» THE PROBLEM: No pictures, please: print exactly the lines from the one that contains "Given: Click the word for in tweet text" through the last line of the listing.

---------- GIVEN RECORDS

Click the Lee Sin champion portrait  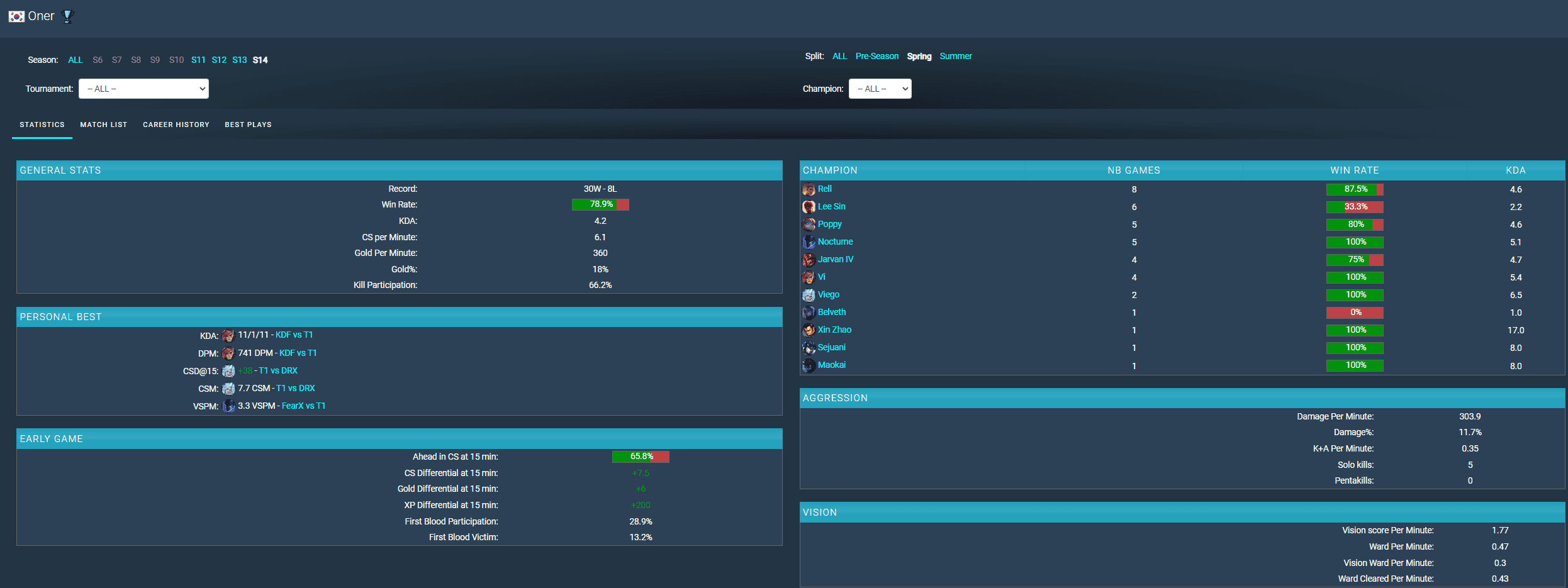(809, 207)
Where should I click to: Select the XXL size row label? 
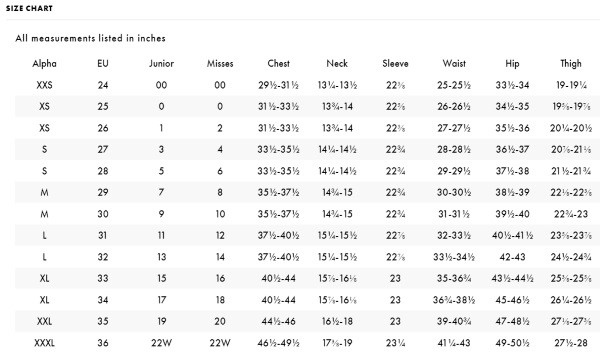tap(44, 322)
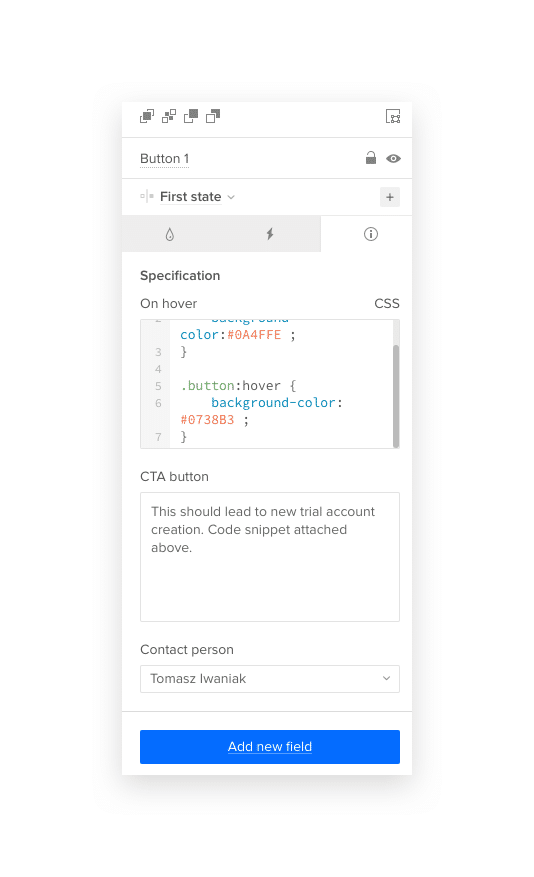Viewport: 534px width, 877px height.
Task: Expand the First state dropdown
Action: 197,197
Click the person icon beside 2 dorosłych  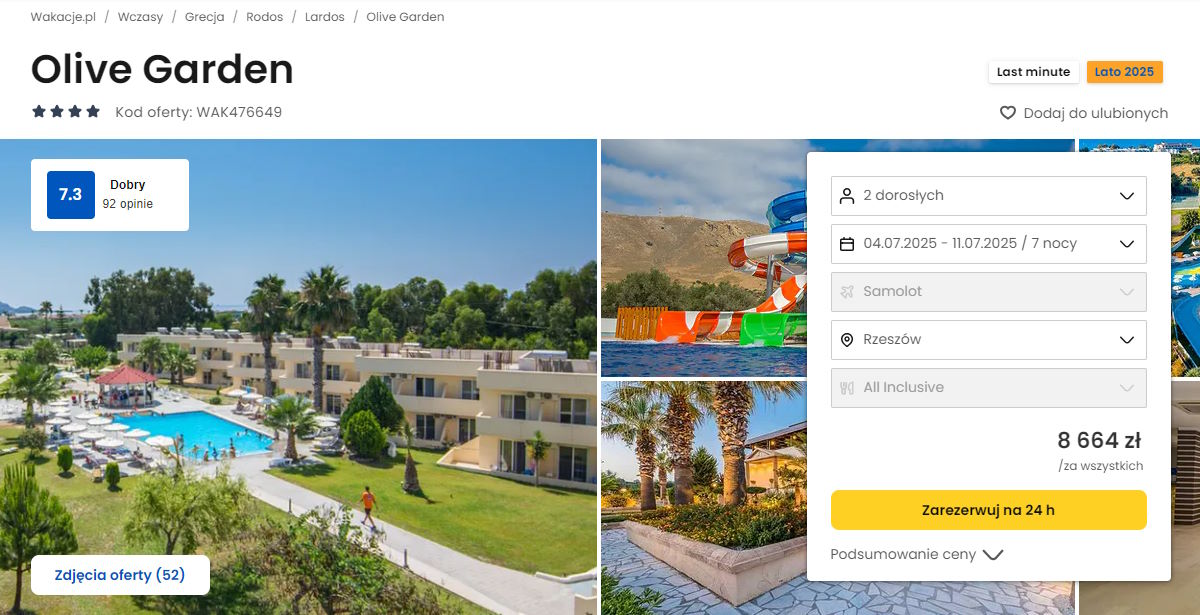(847, 195)
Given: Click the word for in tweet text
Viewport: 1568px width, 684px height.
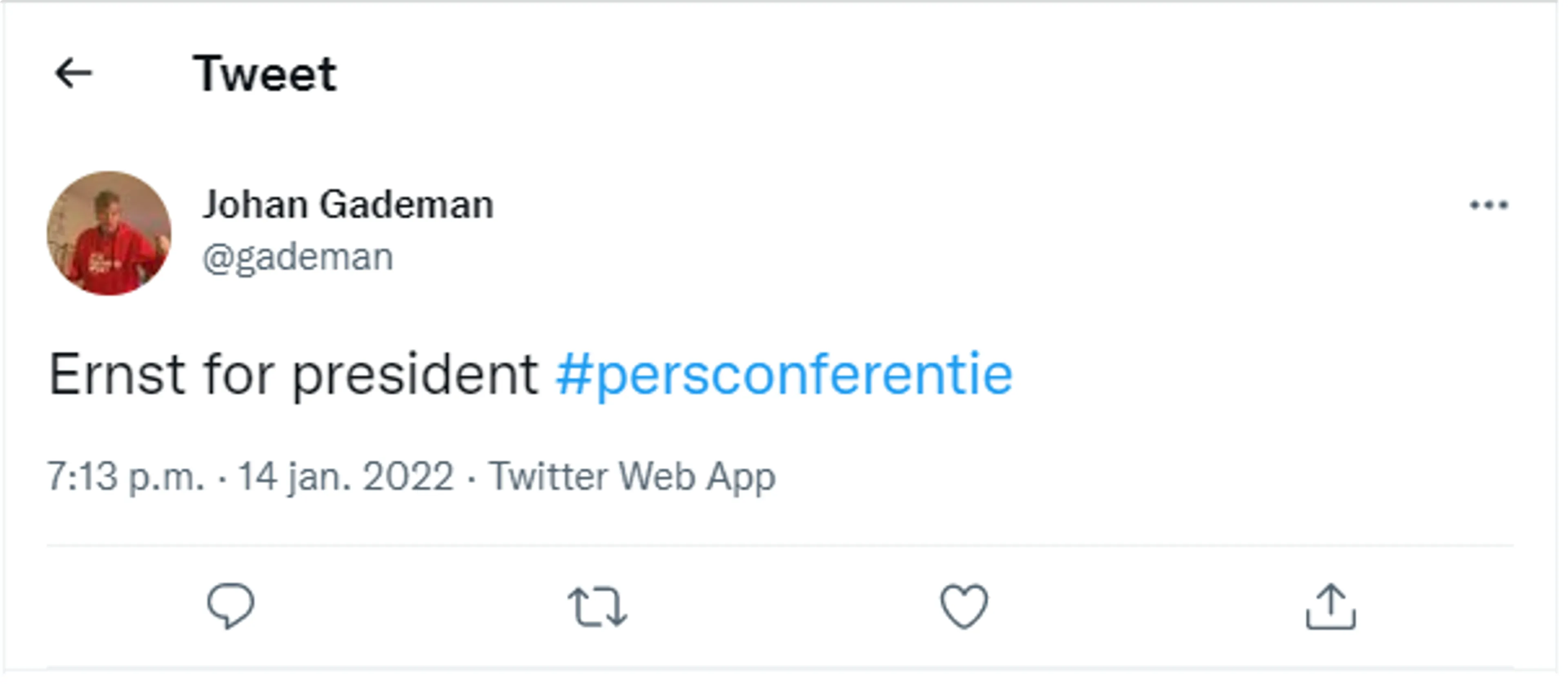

--------------------

» WRITTEN REPLY:
Given: Click the word for in tweet text
Viewport: 1568px width, 684px height.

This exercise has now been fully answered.